= Artze =

Artze (Արծն; Ἄρτζε) was a town in Medieval Armenia in the 10th–11th centuries.

It was located some 55 km east of the Byzantine city of Theodosiopolis, in the district of Phasiane on the borderlands between Armenia and Iberia, on the left bank of the Araxes River. It is mentioned as the seat of a Byzantine strategos in the Escorial Taktikon (c. 971/975). It was ceded along with other cities to David III of Tao in 979 for his assistance in suppressing the rebellion of Bardas Skleros, but recovered after David's death in 1000, when it became part of the catepanate of Iberia.

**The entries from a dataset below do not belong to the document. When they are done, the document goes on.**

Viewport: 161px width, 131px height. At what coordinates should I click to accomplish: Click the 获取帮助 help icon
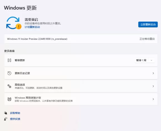click(x=6, y=113)
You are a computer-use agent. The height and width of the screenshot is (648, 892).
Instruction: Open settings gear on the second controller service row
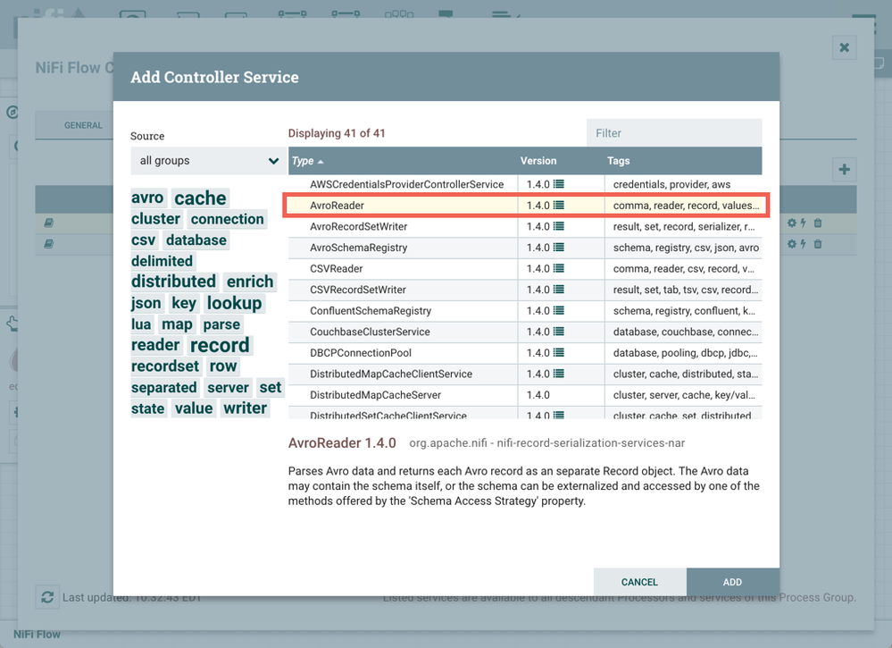pos(792,243)
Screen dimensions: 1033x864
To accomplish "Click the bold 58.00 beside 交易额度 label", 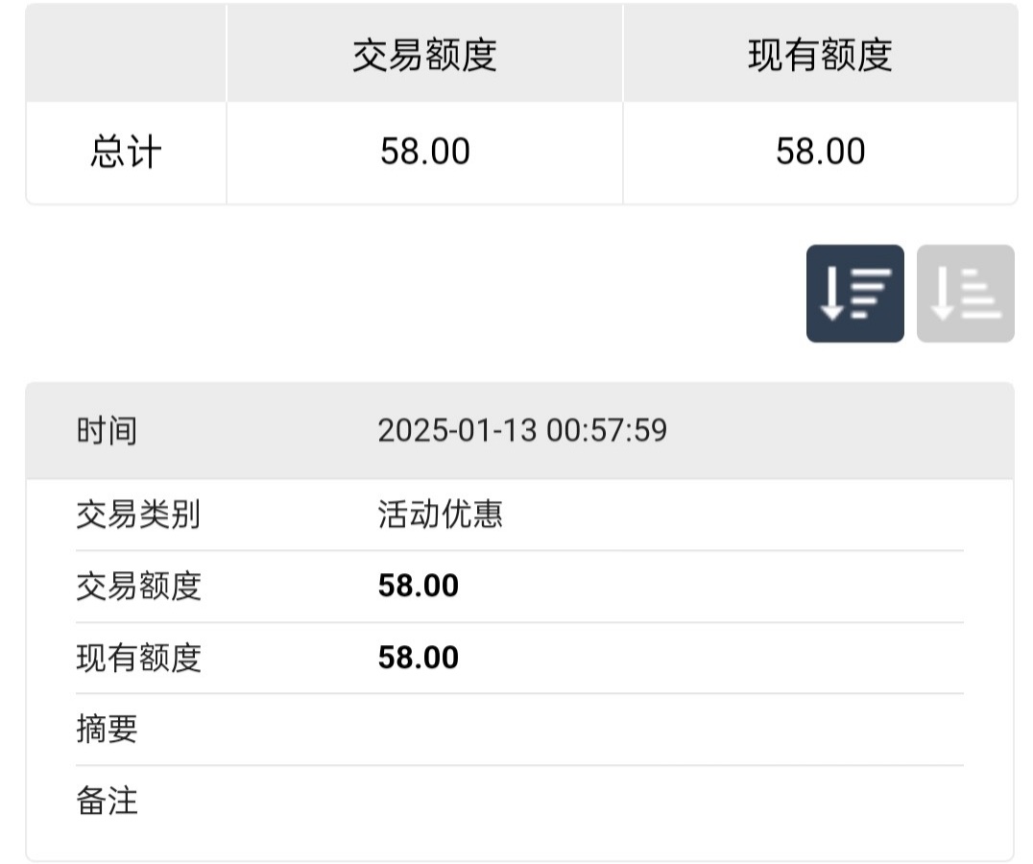I will (x=419, y=586).
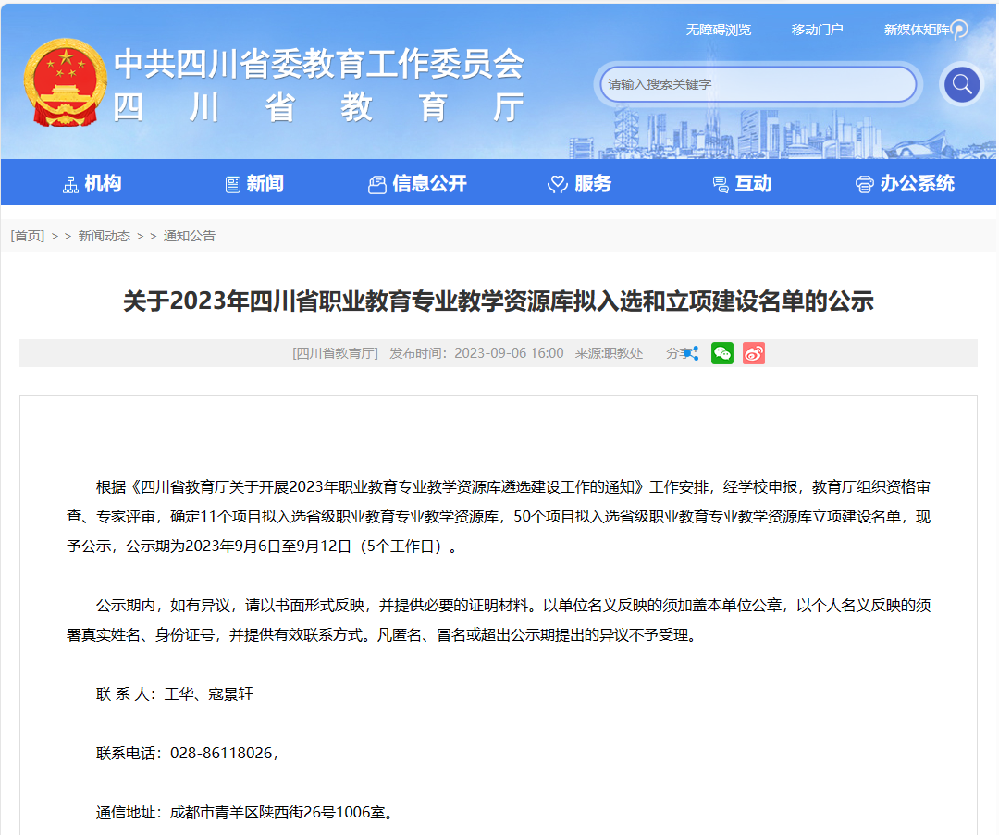Click 通知公告 in the breadcrumb
Screen dimensions: 999x835
click(190, 236)
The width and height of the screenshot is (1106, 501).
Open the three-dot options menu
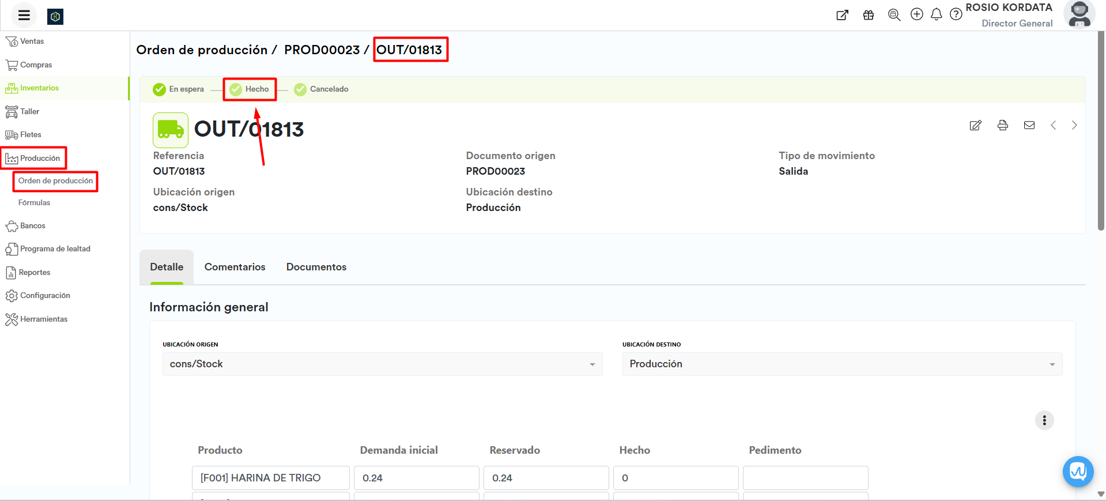(1044, 420)
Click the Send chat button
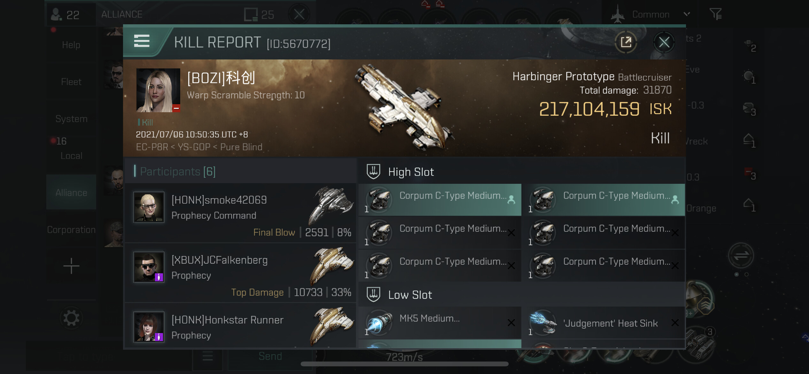The image size is (809, 374). point(270,356)
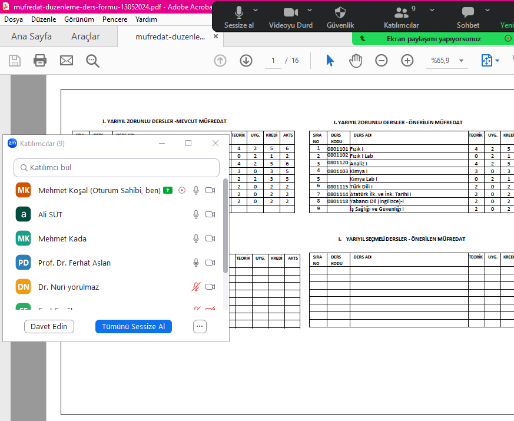
Task: Click the Save floppy disk icon
Action: 15,61
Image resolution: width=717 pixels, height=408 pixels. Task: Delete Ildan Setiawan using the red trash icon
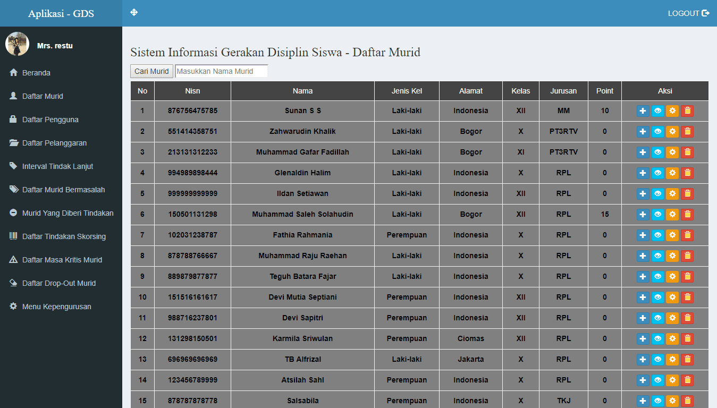coord(687,193)
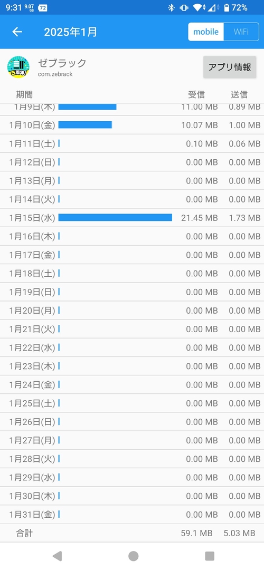Switch to WiFi data view

[241, 32]
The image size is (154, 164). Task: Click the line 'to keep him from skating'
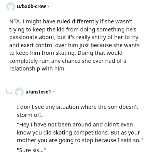(x=66, y=53)
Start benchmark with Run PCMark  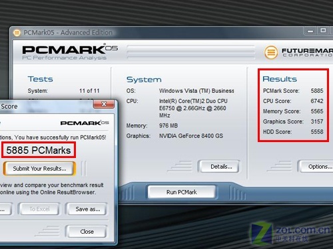(182, 192)
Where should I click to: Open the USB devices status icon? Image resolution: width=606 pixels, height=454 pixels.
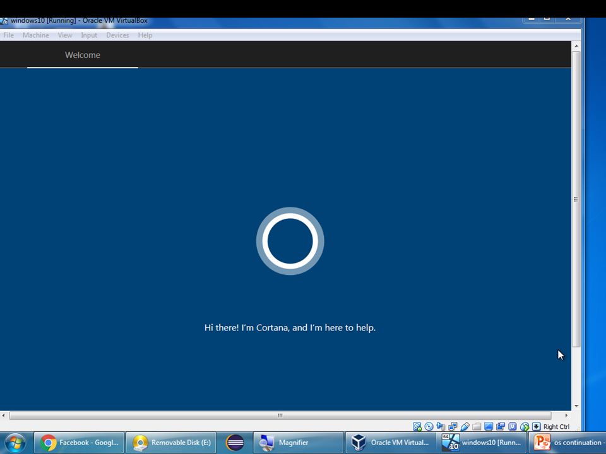(465, 426)
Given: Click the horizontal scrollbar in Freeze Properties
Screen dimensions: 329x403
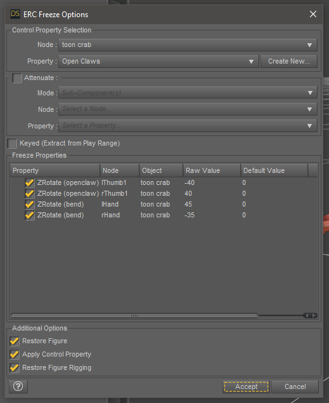Looking at the screenshot, I should [134, 315].
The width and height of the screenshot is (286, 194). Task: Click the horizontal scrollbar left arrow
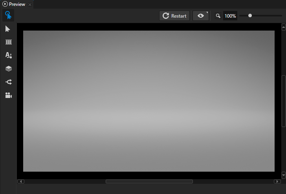click(21, 181)
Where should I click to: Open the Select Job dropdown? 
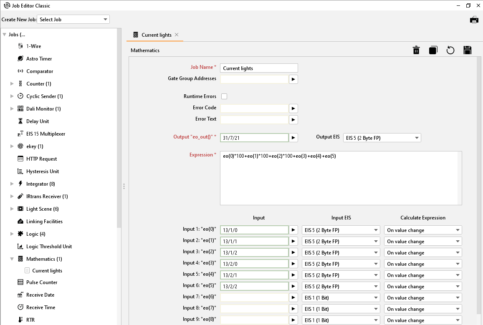pyautogui.click(x=73, y=20)
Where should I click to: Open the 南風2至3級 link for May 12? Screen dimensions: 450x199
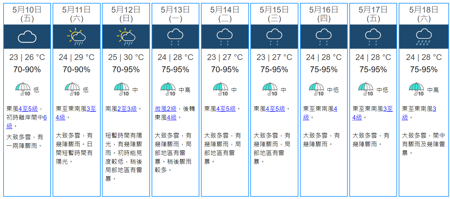(127, 109)

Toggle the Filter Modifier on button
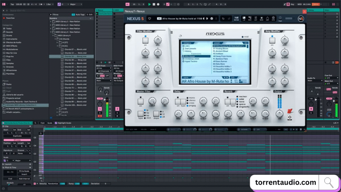[145, 41]
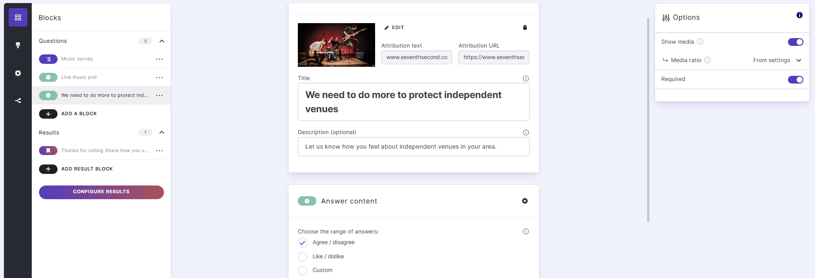The width and height of the screenshot is (815, 278).
Task: Open the Media ratio dropdown
Action: tap(777, 60)
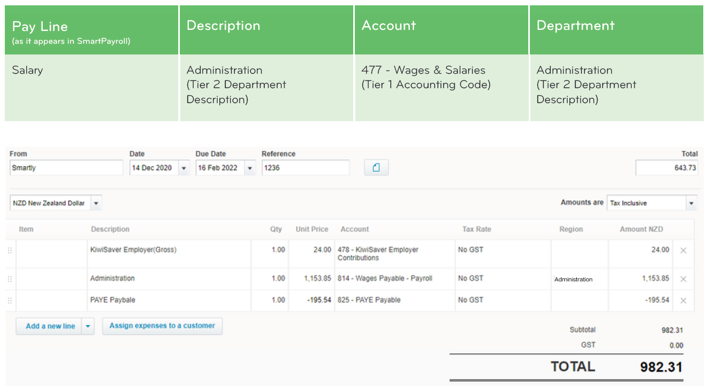Screen dimensions: 707x386
Task: Click the Total field showing 643.73
Action: (666, 167)
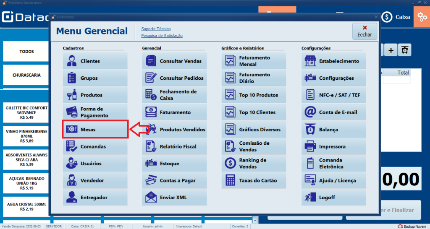Open Enviar XML envelope icon
Image resolution: width=430 pixels, height=229 pixels.
pyautogui.click(x=150, y=198)
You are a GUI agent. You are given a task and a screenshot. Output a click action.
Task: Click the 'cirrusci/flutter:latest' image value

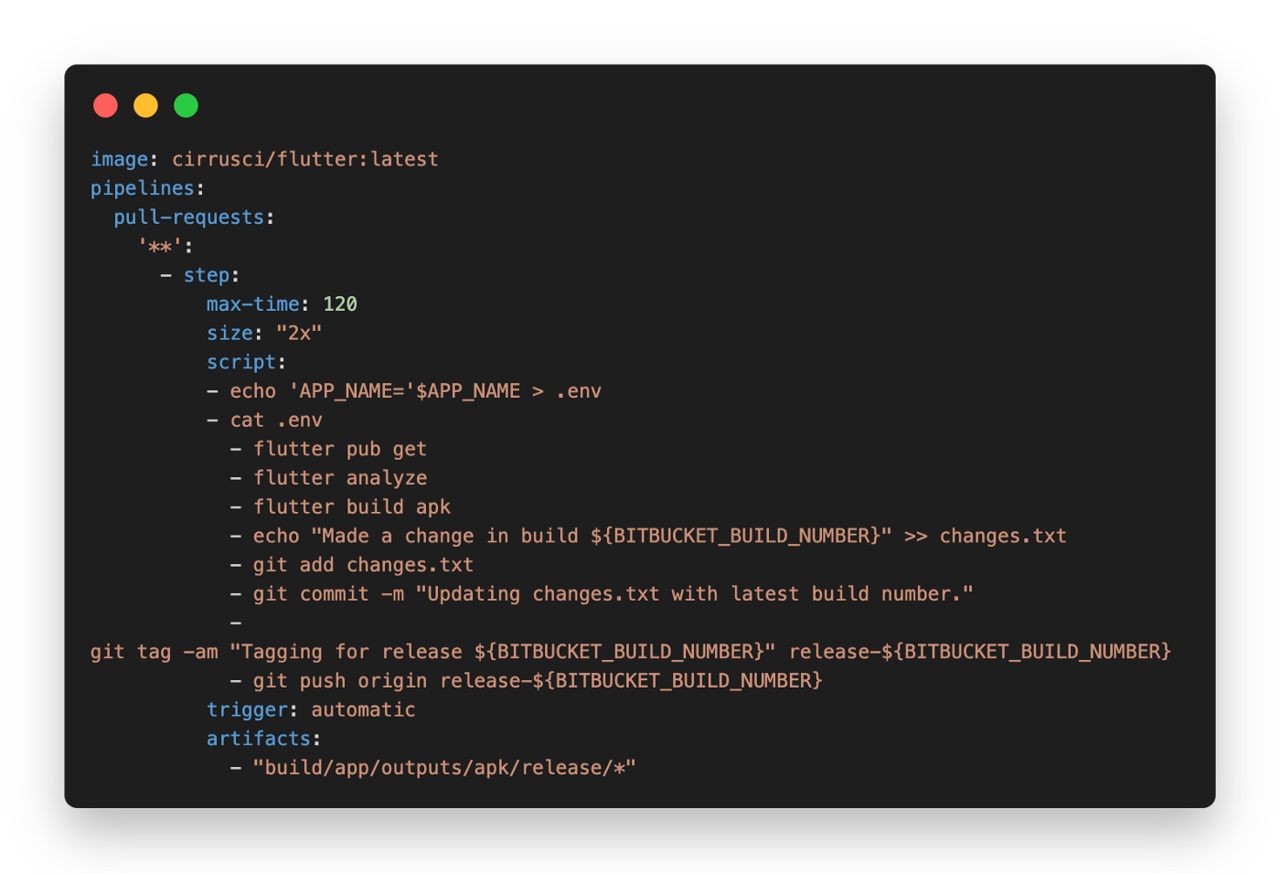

The town is chiefly known from the report of John Skylitzes, who writes that it was a popular trade centre, attracting merchants from Syria and Armenia and elsewhere. The town was sacked by the Seljuk Turks in 1048/49, and its surviving inhabitants moved to Theodosiopolis, which they started to call in Armenian Arcn Rum ("Artze of the Romans [i.e., Byzantines]"). From this the later and current name of Theodosiopolis, Erzurum, derives.

Chapter XII of Aristakēs Lastiverc‘i's History is a lengthy lament to the fall of Artze to the Seljuks c. 1045.

Artze should not be confused with the ancient and medieval town of Arzen, which was farther south.

==Sources==
- Kühn, Hans-Joachim (1991). "Die byzantinische Armee im 10. und 11. Jahrhundert: Studien zur Organisation der Tagmata"
- Oikonomides, Nicolas (1972). "Les listes de préséance byzantines des IXe et Xe siècles"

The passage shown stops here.